112.  The analytic writer observes the reader as he is; he calculates accordingly and develops his machines in order to have the desired effect upon him. The synthetic writer constructs and creates a reader as he should be; he does not conceive of the reader as still and dead, but rather as lively and counteractive. He allows what he has invented gradually to come into being before his eyes, or he entices the reader to invent it himself. He does not want it to have a specific effect on the reader, but enters with him into the holy relationship of the tenderest symphilosophy or sympoesy.

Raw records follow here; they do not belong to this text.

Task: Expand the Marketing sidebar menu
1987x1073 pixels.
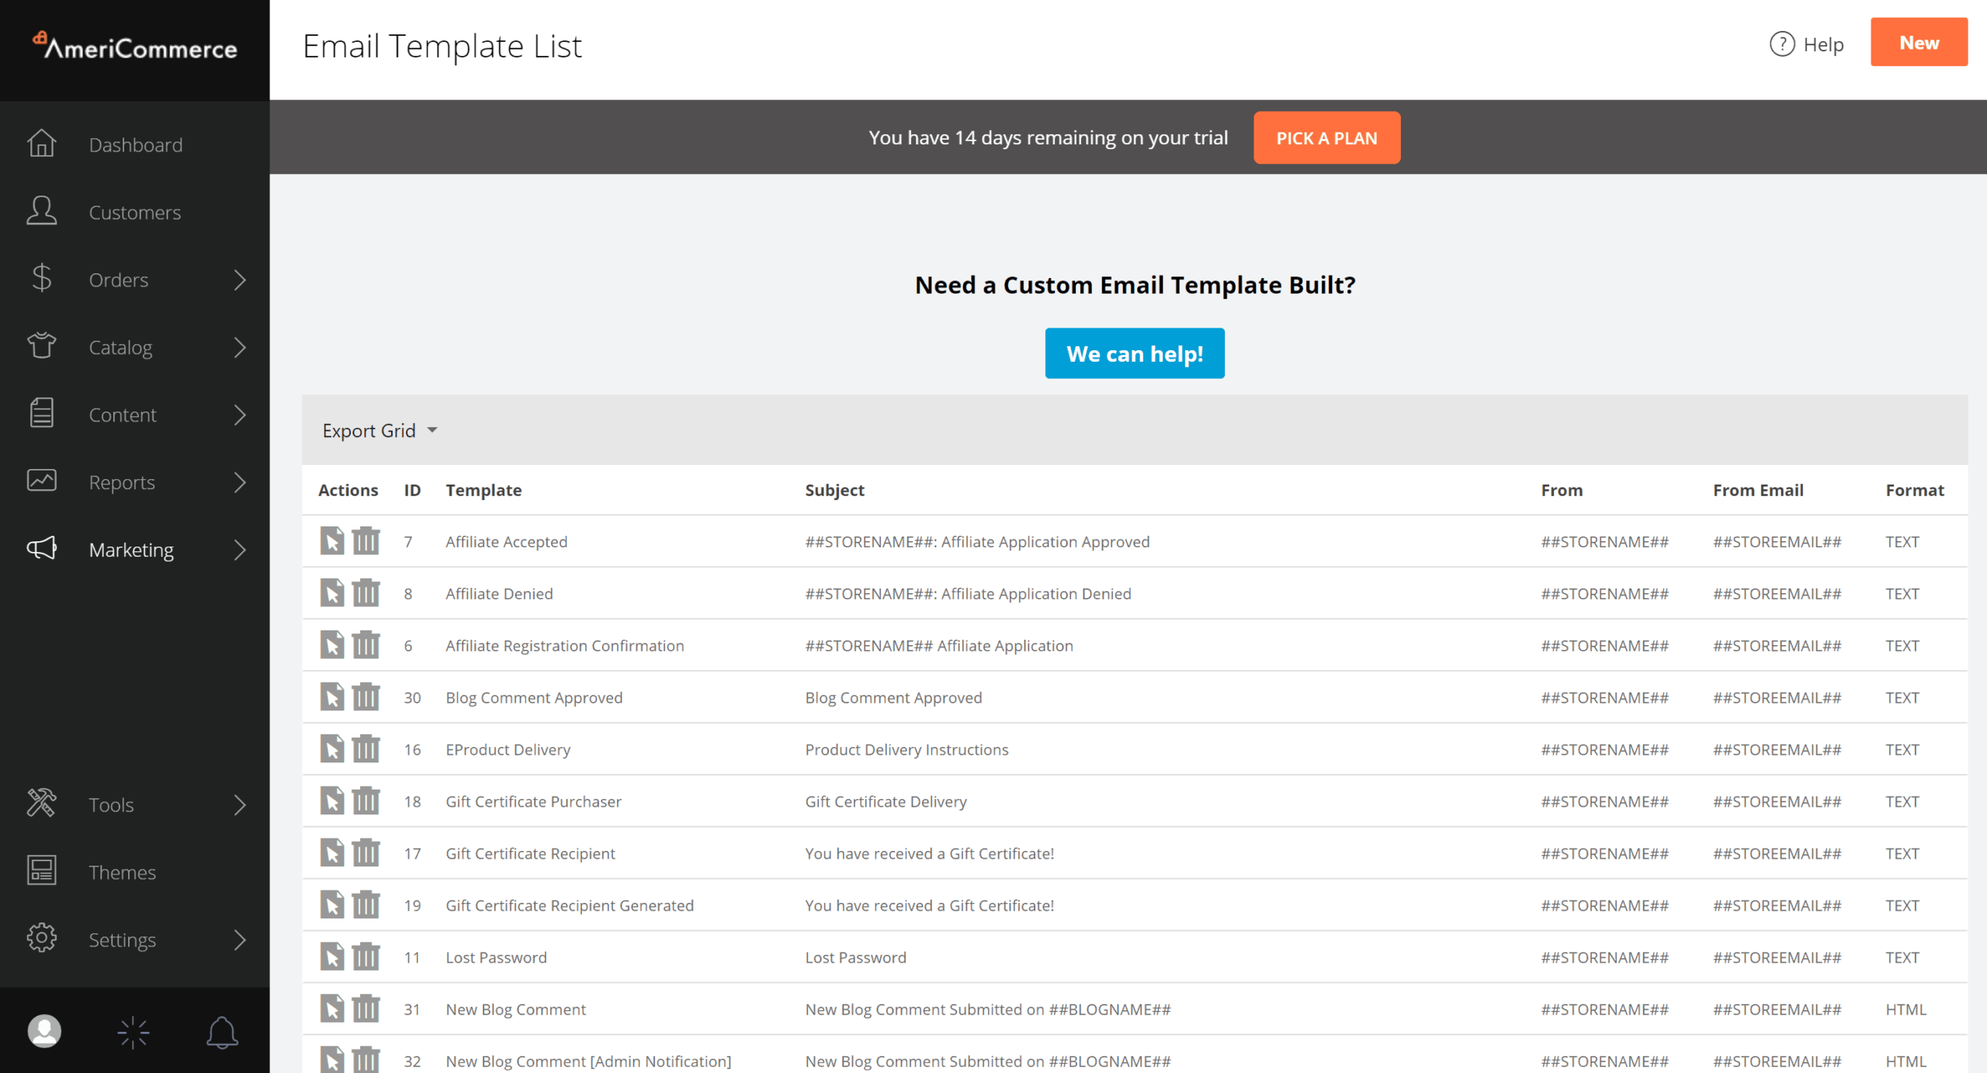Action: [x=132, y=550]
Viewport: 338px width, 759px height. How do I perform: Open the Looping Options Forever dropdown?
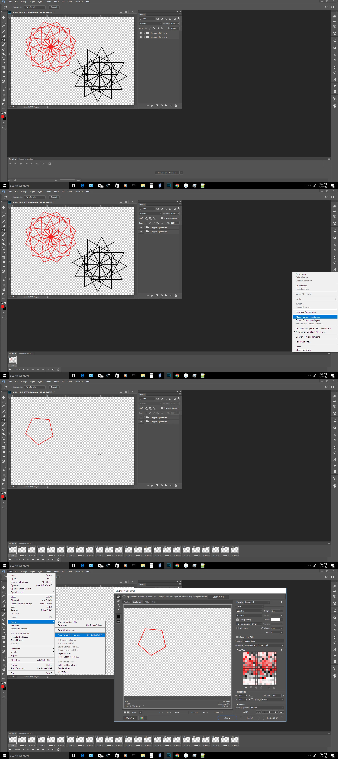pos(267,707)
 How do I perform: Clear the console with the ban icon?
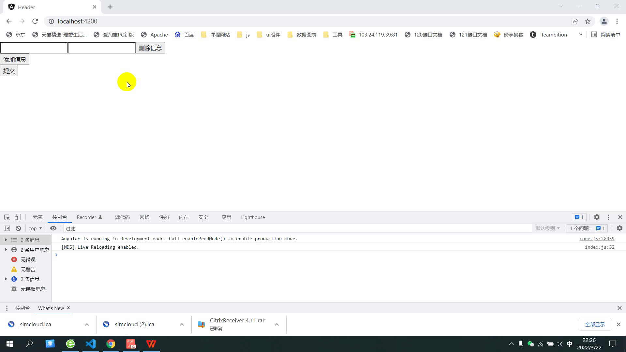[18, 228]
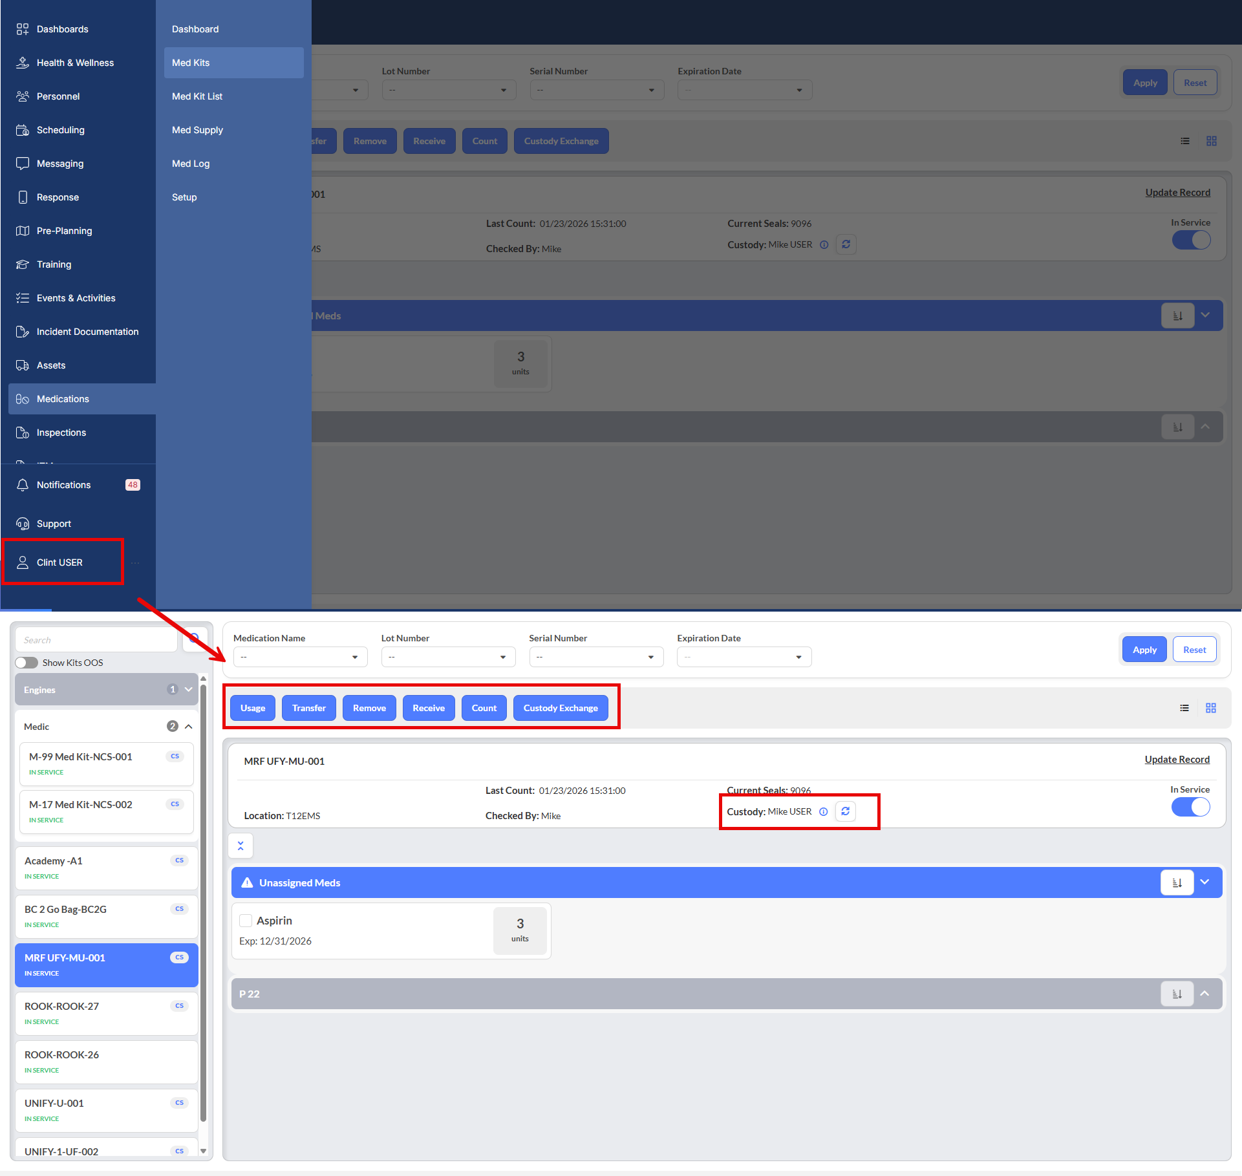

Reznikoff, it seems to me, is precisely a “synthetic” writer, one who understands and assumes that his readers are “lively and counteractive”, thoughtful and sensitive enough to judge for themselves the facts of the case laid before them. His work doesn’t need to be ranked with an avant-garde or legitimated by its participating in the latest thing; it, like the matter it presents, might well be said to speak for itself.